When first announced, I believed 64bit Excel would only be of interest to a minority of demented quants in investment banks hacking their way to yet another evil model to bankrupt the world. The problem of incompatible add-ins, COM controls etc. would also make its widespread adoption less likely.

But three things changed my mind:

  • first, the appearance of Windows 7 powered 64-bit PCs on many worker’s desks
  • second, my embedding of SQLite into Excel which enables me to effectively use the extra memory available to a 64-bit instance to hold, analyse and transform a huge amount of raw relational data (in the form of a “:memory:” database)
  • and finally, the arrival on the scene of PowerPivot.

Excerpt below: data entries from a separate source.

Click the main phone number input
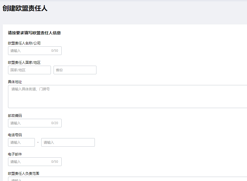This screenshot has height=181, width=247. click(x=68, y=142)
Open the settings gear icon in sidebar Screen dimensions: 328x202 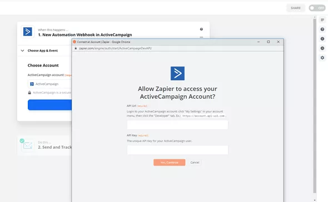[x=322, y=58]
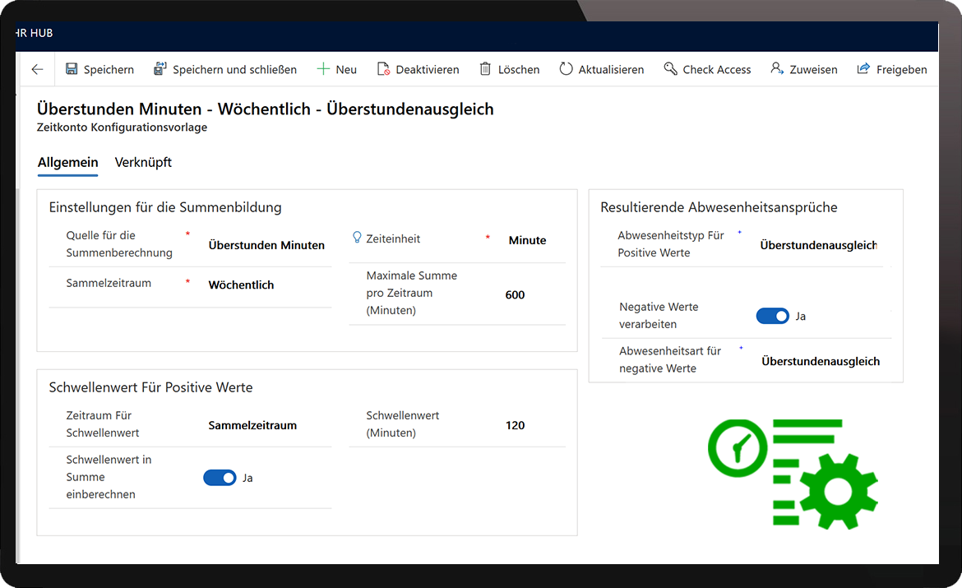
Task: Click the back arrow button
Action: pyautogui.click(x=36, y=69)
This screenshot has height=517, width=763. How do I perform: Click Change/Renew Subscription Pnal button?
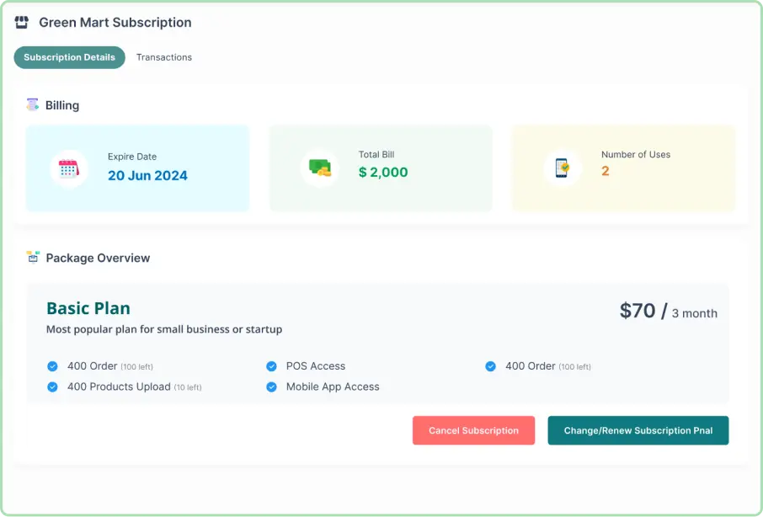pyautogui.click(x=638, y=430)
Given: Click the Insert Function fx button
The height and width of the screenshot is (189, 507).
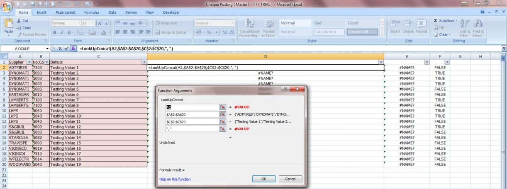Looking at the screenshot, I should pyautogui.click(x=73, y=48).

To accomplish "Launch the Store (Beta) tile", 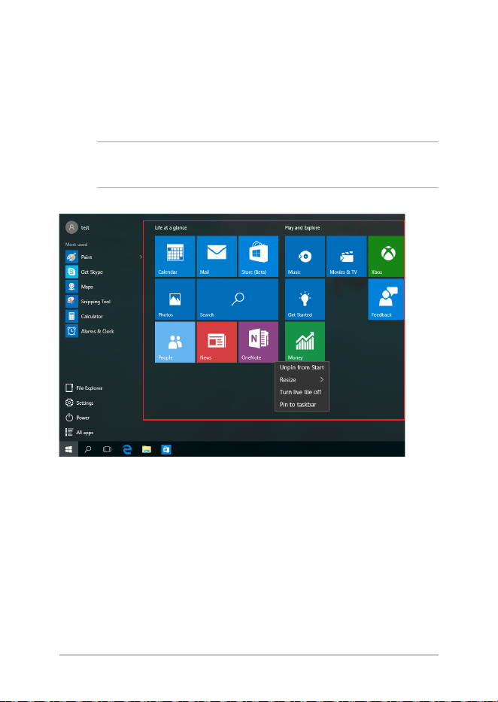I will click(258, 257).
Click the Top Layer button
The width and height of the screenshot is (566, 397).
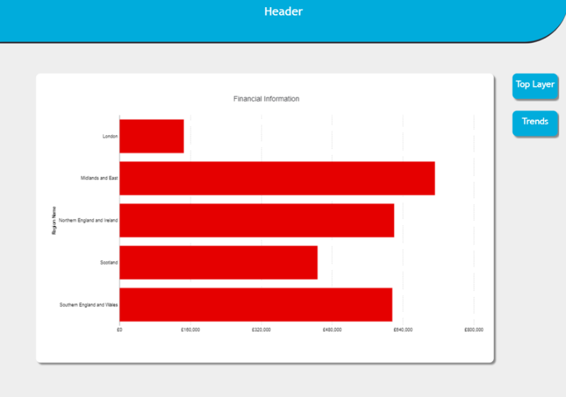pos(534,85)
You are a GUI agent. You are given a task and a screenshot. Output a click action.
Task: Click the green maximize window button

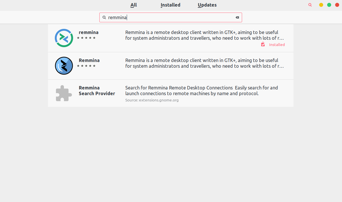[329, 5]
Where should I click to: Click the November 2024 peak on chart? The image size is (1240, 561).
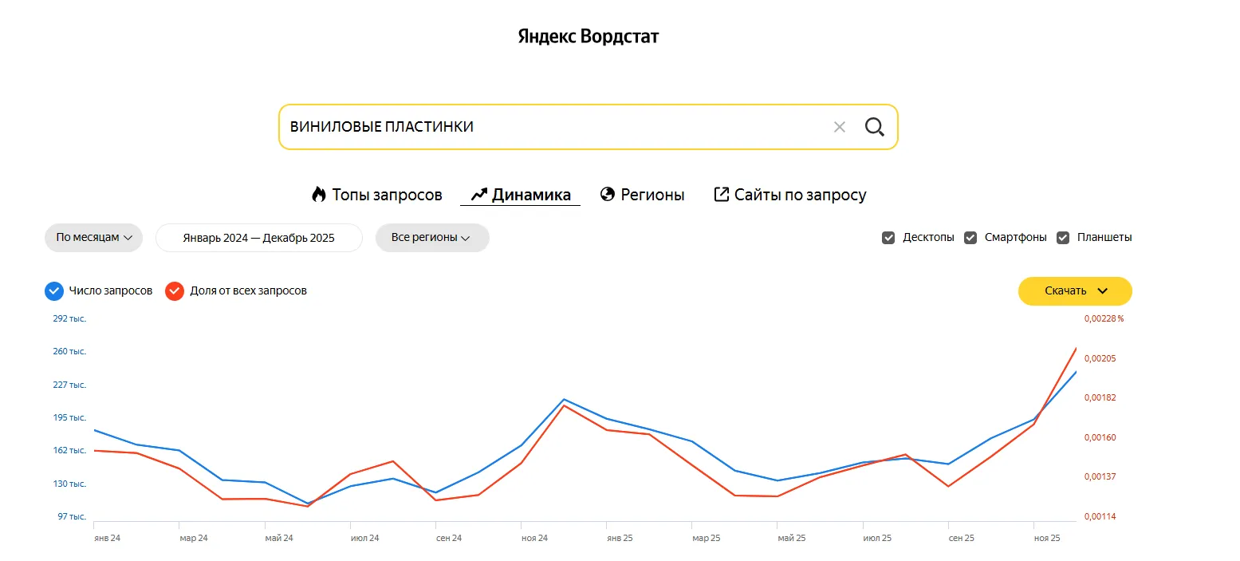point(564,399)
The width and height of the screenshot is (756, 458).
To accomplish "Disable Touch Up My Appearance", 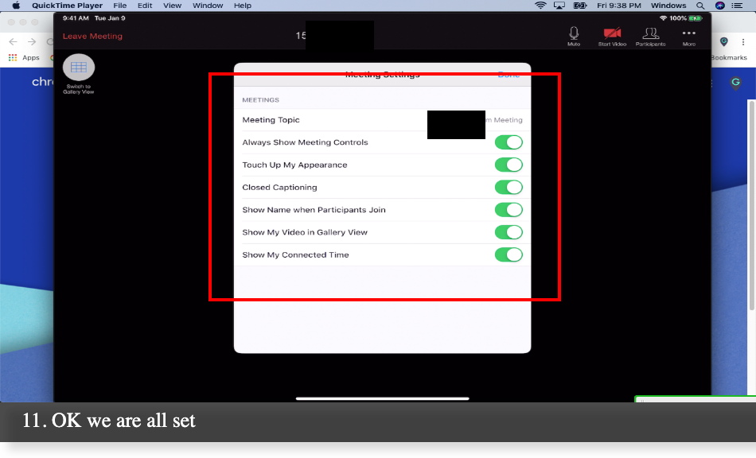I will pos(509,165).
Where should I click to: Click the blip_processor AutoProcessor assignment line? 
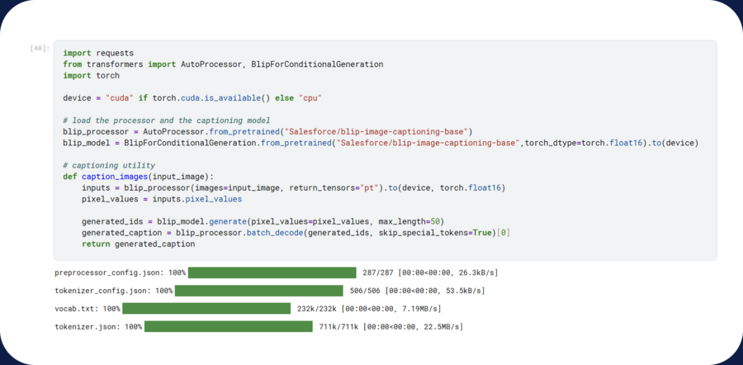pos(267,131)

Although a PowerPivot workbook doesn’t allow more than 4Gig of memory to be addressed (this is a SharePoint restriction, as a 4G workbook is likely to compress down to <= the 2G upload limit imposed by SharePoint), this represents a doubling of the 32bit limits in memory terms, but much more in raw data terms as PowerPivot can achieve up to 10x-20x times data compression.

So, I decided to bite the bullet; fired up an AWS 64-bit image and started to upgrade my xLite code-base to handle this new world.

I decided on the TDN-GCC MinGW-w64 distro to re-compile 64-bit versions of my SQLite wrapper  libraries, and set about converting  my VBA code to handle both 64-bit and 32-bit dlls. So far, easy peasy.

The problems started when I went to convert my JavaScript & Python wrappers. I couldn’t get JSDB to compile to either 32-bit or 64-bit using MinGW-w64, so I abandoned the attempt as my main use of JSDB is as a “command-line data-crunching tool” similar to, and used along side, CSVFix and SFK (Swiss File Knife). Having the ability to call JavaScript in-process was relatively new and I could live without it.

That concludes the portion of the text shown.